A Distributed Flexible Delay-tolerant Proximal Gradient Algorithm
This work addresses scalability challenges in distributed machine learning for researchers and practitioners dealing with heterogeneous and delayed systems, though it is incremental in adapting existing methods to more flexible settings.
The authors tackled the problem of distributed convex optimization with asynchronous communication and varying system conditions by developing a flexible proximal gradient algorithm that converges linearly for strongly convex objectives and provides convergence guarantees otherwise, achieving rates comparable to the vanilla proximal gradient algorithm while being scalable with stepsizes independent of delays or machine count.

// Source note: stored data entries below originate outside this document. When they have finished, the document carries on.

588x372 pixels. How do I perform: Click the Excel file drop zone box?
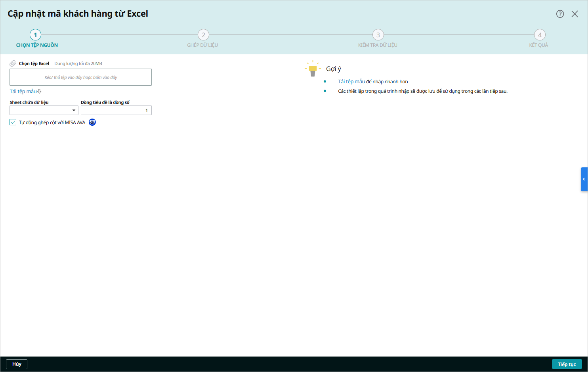coord(80,77)
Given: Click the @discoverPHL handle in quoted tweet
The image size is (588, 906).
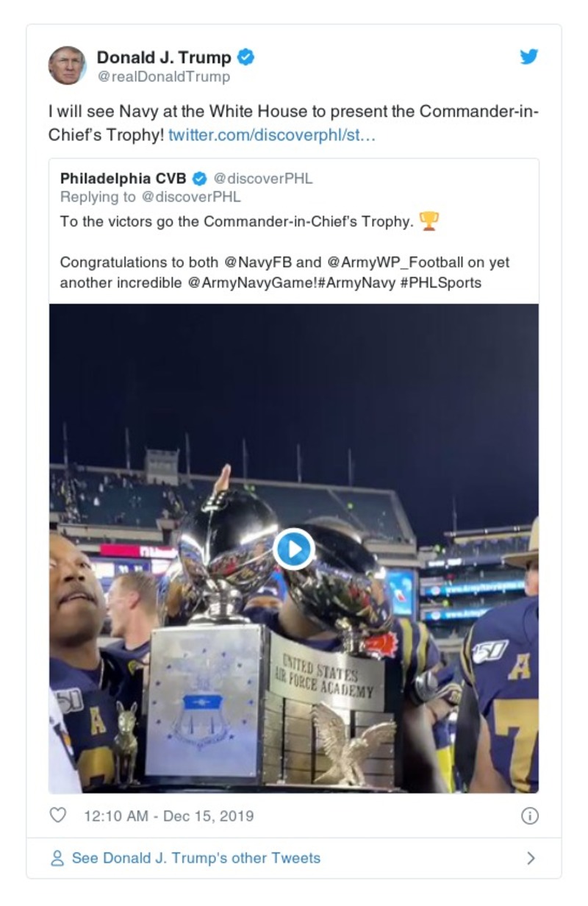Looking at the screenshot, I should [262, 179].
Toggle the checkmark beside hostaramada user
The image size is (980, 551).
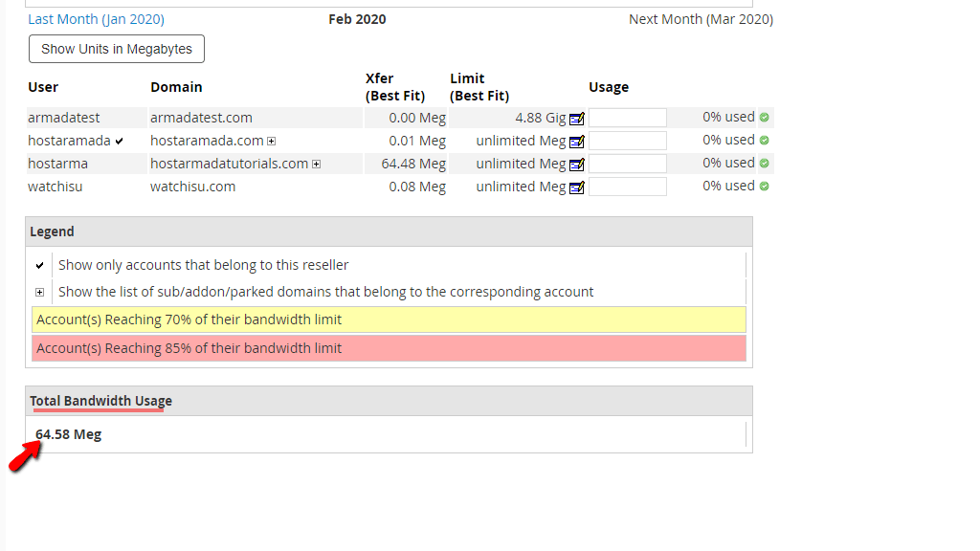coord(120,142)
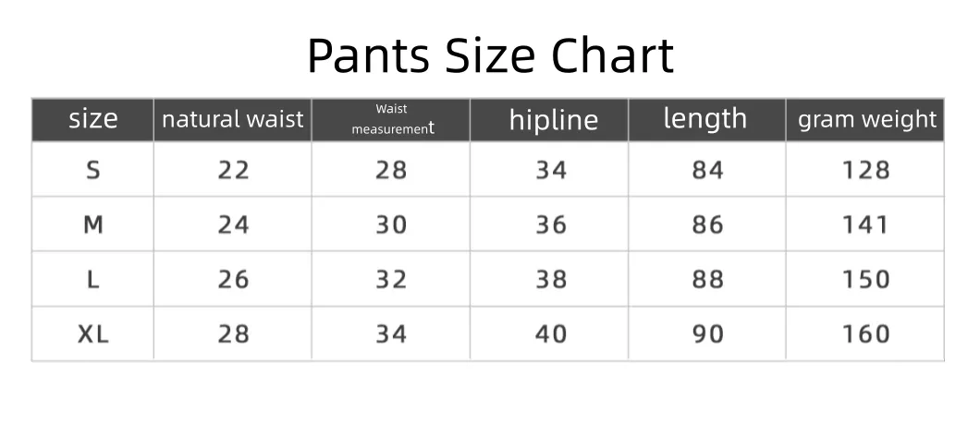Viewport: 980px width, 447px height.
Task: Click the "Pants Size Chart" title
Action: [x=490, y=55]
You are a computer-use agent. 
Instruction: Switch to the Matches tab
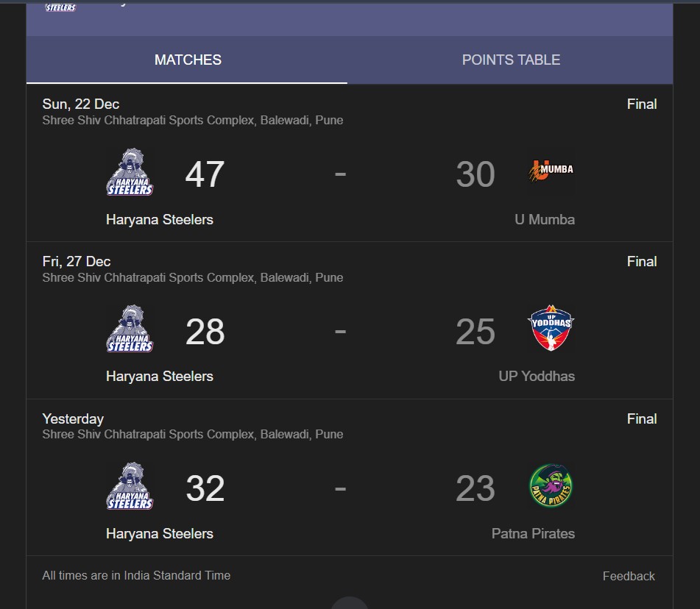pyautogui.click(x=188, y=60)
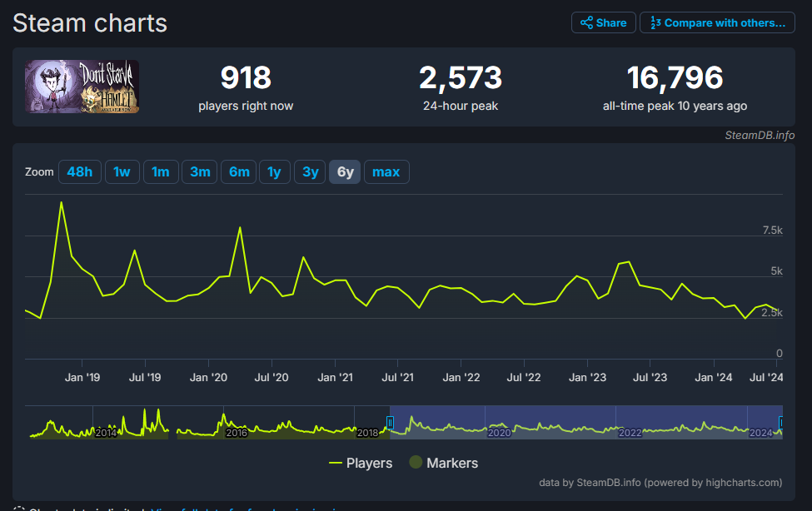Click left navigator range handle
812x511 pixels.
390,422
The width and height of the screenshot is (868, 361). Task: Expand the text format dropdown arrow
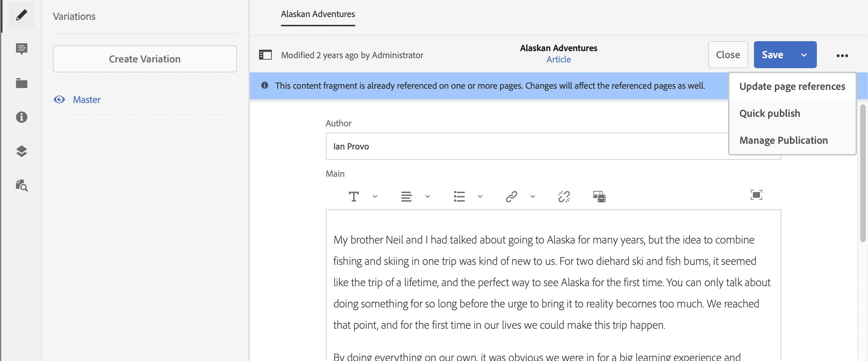(375, 196)
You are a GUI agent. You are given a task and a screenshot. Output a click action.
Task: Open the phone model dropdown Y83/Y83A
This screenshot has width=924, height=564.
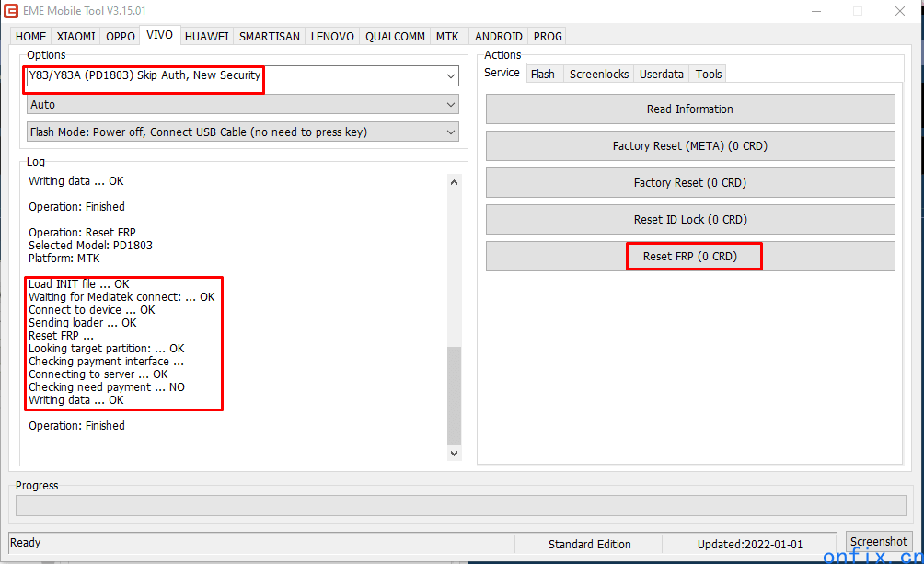(x=242, y=76)
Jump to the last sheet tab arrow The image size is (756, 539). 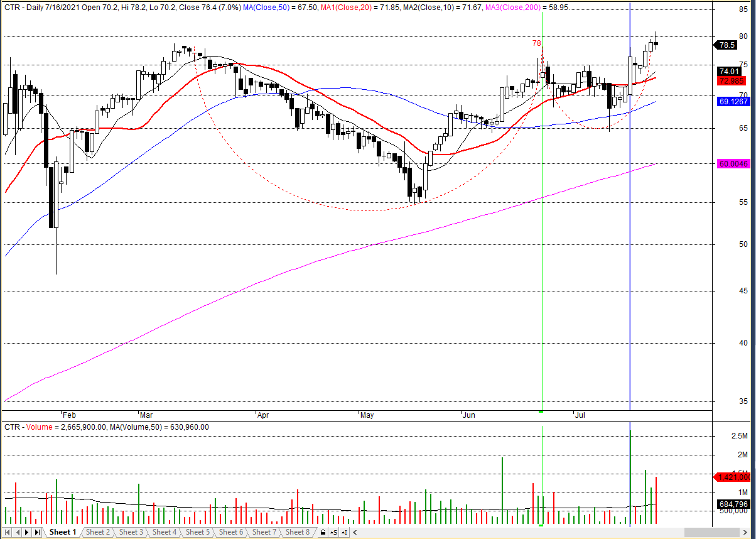37,532
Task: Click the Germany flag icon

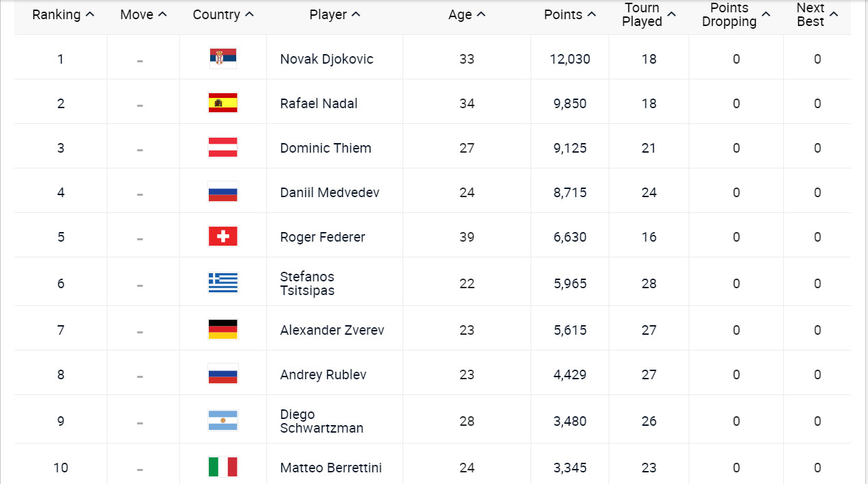Action: (x=222, y=330)
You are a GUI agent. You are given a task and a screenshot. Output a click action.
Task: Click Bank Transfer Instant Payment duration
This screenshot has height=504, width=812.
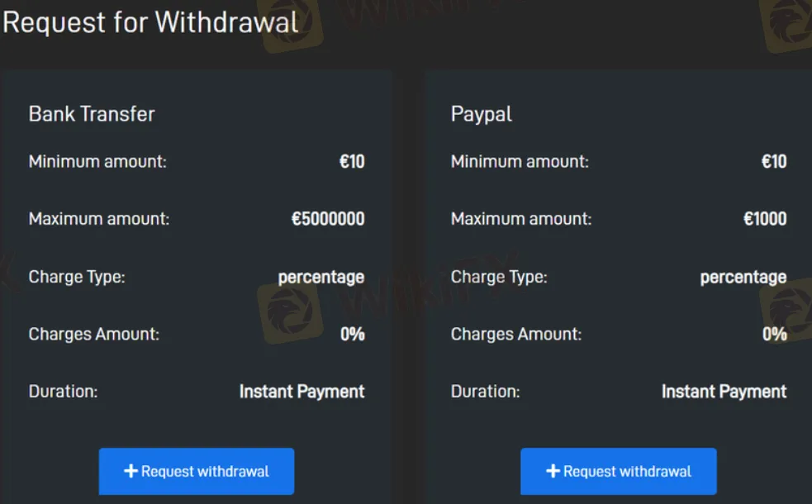302,392
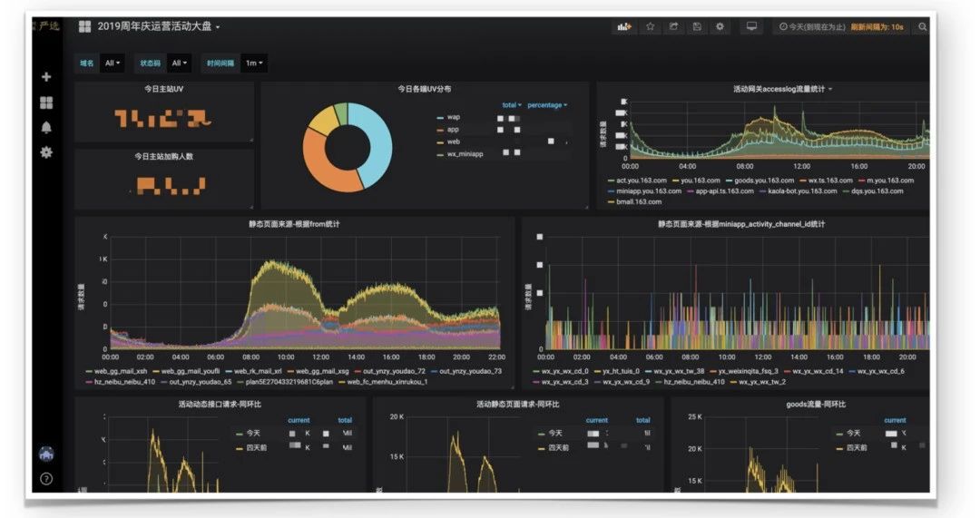Toggle the wap series in pie legend
Screen dimensions: 980x518
453,117
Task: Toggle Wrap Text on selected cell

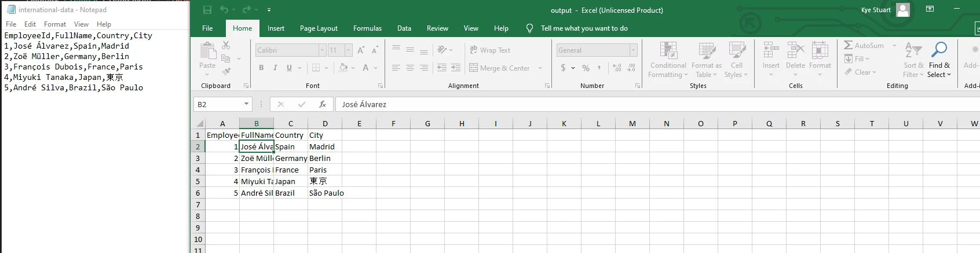Action: tap(490, 50)
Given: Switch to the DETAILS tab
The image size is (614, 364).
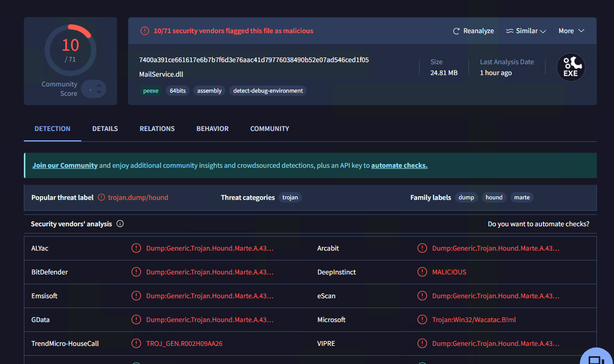Looking at the screenshot, I should 105,128.
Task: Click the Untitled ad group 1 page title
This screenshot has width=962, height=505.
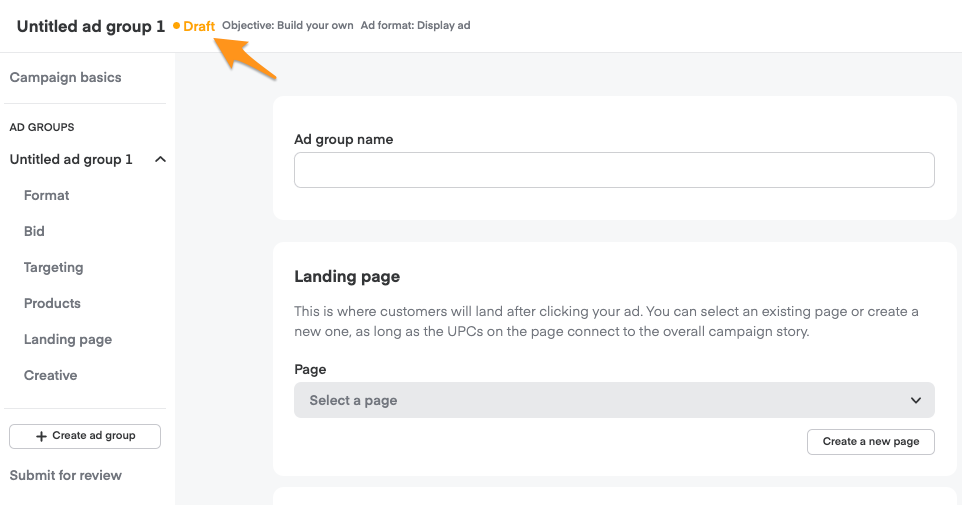Action: click(x=91, y=26)
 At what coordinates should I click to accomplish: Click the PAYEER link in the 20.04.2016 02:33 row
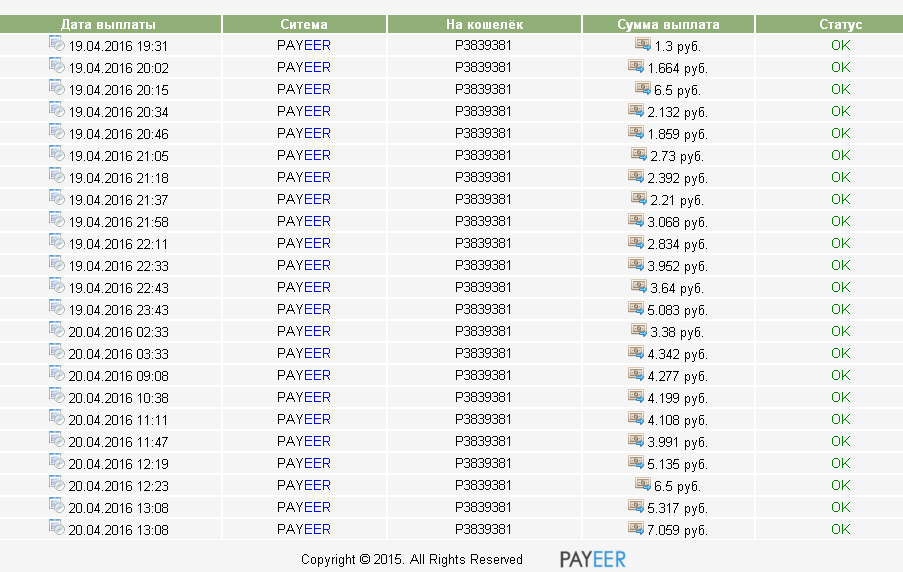303,331
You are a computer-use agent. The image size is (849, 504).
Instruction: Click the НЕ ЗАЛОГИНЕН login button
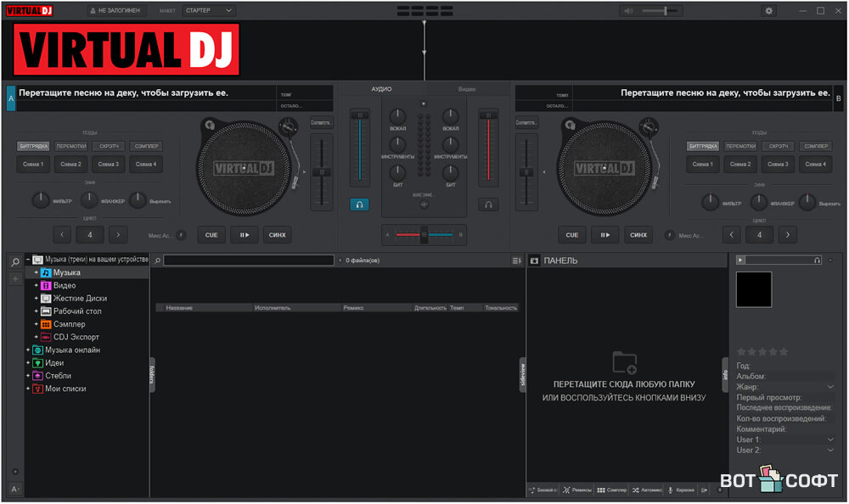click(118, 11)
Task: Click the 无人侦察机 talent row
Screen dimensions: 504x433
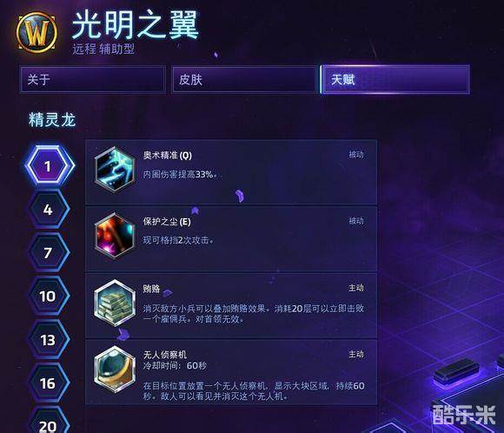Action: (231, 372)
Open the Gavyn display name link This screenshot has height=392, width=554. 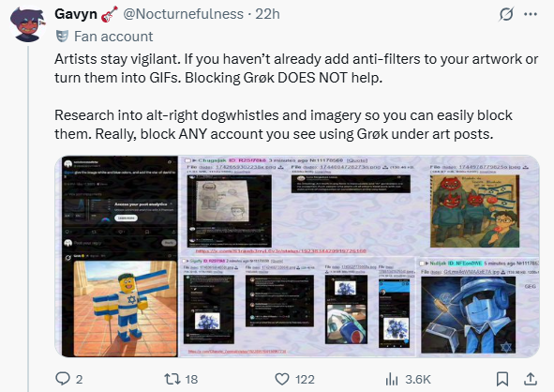(76, 14)
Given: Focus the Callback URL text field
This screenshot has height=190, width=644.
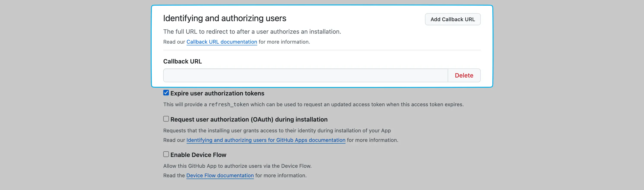Looking at the screenshot, I should [x=305, y=75].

We develop and analyze an asynchronous algorithm for distributed convex optimization when the objective writes a sum of smooth functions, local to each worker, and a non-smooth function. Unlike many existing methods, our distributed algorithm is adjustable to various levels of communication cost, delays, machines computational power, and functions smoothness. A unique feature is that the stepsizes do not depend on communication delays nor number of machines, which is highly desirable for scalability. We prove that the algorithm converges linearly in the strongly convex case, and provide guarantees of convergence for the non-strongly convex case. The obtained rates are the same as the vanilla proximal gradient algorithm over some introduced epoch sequence that subsumes the delays of the system. We provide numerical results on large-scale machine learning problems to demonstrate the merits of the proposed method.